[Aim of the task] From the entries provided below, copy each line that contains the word "computer".

○ ○ ○ ○

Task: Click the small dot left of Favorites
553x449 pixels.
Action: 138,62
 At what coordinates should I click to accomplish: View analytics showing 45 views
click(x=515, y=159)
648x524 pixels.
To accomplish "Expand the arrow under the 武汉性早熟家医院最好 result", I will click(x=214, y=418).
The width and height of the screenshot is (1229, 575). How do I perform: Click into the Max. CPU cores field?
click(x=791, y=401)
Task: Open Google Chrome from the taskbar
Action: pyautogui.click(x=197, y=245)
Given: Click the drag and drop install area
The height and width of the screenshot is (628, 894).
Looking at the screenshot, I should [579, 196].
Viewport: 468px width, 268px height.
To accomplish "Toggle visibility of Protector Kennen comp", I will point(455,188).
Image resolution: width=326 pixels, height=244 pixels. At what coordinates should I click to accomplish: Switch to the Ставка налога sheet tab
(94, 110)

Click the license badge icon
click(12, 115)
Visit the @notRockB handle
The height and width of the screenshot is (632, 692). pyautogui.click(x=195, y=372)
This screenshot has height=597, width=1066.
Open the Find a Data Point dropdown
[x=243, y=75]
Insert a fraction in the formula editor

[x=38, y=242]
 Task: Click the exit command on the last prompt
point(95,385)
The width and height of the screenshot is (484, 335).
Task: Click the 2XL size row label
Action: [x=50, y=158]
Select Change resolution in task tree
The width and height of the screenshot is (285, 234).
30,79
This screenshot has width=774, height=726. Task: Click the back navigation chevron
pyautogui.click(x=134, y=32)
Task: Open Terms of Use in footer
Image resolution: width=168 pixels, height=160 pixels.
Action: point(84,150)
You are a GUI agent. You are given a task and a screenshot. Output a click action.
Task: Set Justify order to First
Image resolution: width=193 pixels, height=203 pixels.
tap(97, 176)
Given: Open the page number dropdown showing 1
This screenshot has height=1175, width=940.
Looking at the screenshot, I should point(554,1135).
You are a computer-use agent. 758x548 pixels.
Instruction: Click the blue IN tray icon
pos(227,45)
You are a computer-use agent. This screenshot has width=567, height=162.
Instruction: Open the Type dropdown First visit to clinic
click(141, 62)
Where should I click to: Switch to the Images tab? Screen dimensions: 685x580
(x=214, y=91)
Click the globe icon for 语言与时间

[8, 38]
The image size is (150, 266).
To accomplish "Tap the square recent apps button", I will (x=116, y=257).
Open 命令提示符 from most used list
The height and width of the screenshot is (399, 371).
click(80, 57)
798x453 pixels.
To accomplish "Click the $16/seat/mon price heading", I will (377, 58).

○ ○ ○ ○

[Your response]
You are a computer-use agent. 758x548 pixels.
You are a computer-use agent. This screenshot has width=567, height=162.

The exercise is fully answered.